There were also three different series of Albums featuring stories by Don Rosa and William Van Horn respectively.
- The Don Rosa Library of Uncle Scrooge Adventures in Color #s 1–4 featured The first twelve chapters of The Life and Times of Scrooge McDuck
- The Don Rosa Library of Uncle Scrooge Adventures in Color #s 5–8 featured all the Uncle Scrooge stories that Don Rosa did during his first two years as a Disney Comics Artist.
- The William Van Horn Library of Uncle Scrooge Adventures in Color #s 1–4 featured all of the stories that William Van Horn did during Gladstone's first run.

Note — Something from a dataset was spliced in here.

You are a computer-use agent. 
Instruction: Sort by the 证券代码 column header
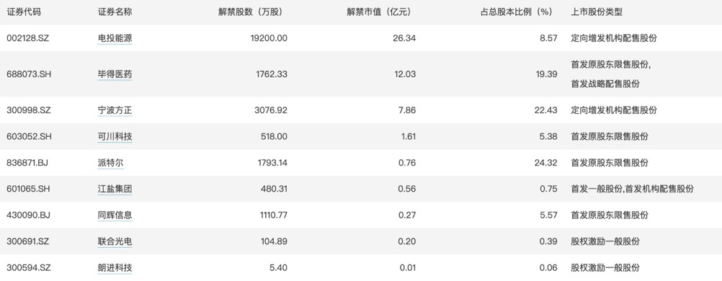24,12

After its license expired in 1998, Gladstone ceased publishing new material, and there were no more Disney comics in the United States (except for occasional graphic novels based on the Disney films, put out by Dark Horse Comics), until 2003, when Gemstone Publishing gained the publishing rights.

==EC Comics reprints==
Between 1990 and 1991, Gladstone reprinted four EC Comics titles, in association with EC-fan and publisher Russ Cochran. (Two different EC titles per issue). These included six issues of The Vault of Horror (August 1990 – June 1991), six issues of Tales from the Crypt (July 1990 – May 1991), four issues of Weird Science (September 1990 – March 1991), and two issues of The Haunt of Fear (May/July 1991). After four issues of Weird Science, Gladstone changed it to The Haunt of Fear. This took The Haunt of Fear from The Vault of Horror and replaced it with Weird Fantasy. The Haunt of Fear took Weird Science as its second issue per comic. Tales from the Crypt kept Crime SuspenStories for its double sized horror.

Subsequently, Cochran and the EC reprints moved to Diamond Comics-CEO Steven A Geppi's Gemstone Publishers, which naturally reprinted the Gladstone-printed issues as part of their EC reprints. (Gemstone, whose key editorial staff at startup – John Clark, Gary Leach and Susan Daigle-Leach – previously worked for Gladstone, also subsequently gained the rights to Disney comics, a license formerly held by Gladstone.)